Work item
Return the data below exactly, but only from the line containing "Viewport: 284px width, 264px height." through the line containing "The image size is (674, 379).", with both of those lines included.

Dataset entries
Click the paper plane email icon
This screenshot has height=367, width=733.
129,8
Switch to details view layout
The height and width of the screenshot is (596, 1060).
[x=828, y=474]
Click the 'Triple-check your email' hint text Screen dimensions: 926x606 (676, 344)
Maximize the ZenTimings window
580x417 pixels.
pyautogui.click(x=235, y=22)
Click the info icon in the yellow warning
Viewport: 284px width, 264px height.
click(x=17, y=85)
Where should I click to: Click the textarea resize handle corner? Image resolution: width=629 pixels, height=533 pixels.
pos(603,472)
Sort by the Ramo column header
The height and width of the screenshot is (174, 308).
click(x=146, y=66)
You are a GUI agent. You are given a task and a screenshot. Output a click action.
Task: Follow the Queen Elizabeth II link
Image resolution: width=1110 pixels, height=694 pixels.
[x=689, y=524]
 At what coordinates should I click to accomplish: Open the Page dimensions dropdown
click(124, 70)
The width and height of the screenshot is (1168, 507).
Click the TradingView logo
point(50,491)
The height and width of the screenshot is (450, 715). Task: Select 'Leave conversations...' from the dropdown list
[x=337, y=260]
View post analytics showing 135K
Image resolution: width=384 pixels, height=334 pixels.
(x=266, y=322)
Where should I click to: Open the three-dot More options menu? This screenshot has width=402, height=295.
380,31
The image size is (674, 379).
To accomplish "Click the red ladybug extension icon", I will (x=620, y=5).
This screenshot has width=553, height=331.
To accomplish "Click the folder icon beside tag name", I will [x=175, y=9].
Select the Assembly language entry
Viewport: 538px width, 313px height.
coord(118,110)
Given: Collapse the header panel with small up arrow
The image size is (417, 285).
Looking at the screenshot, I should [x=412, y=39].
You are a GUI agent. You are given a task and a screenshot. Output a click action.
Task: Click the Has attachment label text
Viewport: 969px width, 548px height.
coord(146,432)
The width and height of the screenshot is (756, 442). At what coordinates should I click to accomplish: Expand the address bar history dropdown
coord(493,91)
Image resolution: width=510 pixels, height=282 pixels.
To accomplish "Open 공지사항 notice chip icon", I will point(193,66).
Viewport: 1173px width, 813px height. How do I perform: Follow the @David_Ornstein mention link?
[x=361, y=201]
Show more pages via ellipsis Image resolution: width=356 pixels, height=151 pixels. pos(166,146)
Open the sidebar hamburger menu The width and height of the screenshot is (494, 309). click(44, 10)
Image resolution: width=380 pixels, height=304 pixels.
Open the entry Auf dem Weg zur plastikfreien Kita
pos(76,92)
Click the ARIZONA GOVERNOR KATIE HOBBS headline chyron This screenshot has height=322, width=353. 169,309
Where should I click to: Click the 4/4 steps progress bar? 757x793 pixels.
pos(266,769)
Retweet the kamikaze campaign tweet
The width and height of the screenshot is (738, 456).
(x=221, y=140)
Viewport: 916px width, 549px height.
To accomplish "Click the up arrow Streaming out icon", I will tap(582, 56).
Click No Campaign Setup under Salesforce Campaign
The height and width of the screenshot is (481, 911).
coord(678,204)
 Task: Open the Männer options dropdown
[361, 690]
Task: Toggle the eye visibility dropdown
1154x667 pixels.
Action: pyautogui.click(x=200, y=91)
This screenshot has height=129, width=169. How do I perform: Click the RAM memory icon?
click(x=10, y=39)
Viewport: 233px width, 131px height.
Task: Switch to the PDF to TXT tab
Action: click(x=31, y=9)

Answer box
Viewport: 284px width, 264px height.
click(x=17, y=85)
Where should I click to: Click the textarea resize handle corner? Image resolution: width=629 pixels, height=533 pixels.
pos(603,472)
Sort by the Ramo column header
The height and width of the screenshot is (174, 308).
click(x=146, y=66)
You are a GUI agent. You are given a task and a screenshot. Output a click action.
Task: Follow the Queen Elizabeth II link
Image resolution: width=1110 pixels, height=694 pixels.
[x=689, y=524]
 At what coordinates should I click to accomplish: Open the Page dimensions dropdown
click(124, 70)
The width and height of the screenshot is (1168, 507).
Click the TradingView logo
point(50,491)
The height and width of the screenshot is (450, 715). Task: Select 'Leave conversations...' from the dropdown list
[x=337, y=260]
View post analytics showing 135K
Image resolution: width=384 pixels, height=334 pixels.
(x=266, y=322)
Where should I click to: Open the three-dot More options menu? This screenshot has width=402, height=295.
380,31
The image size is (674, 379).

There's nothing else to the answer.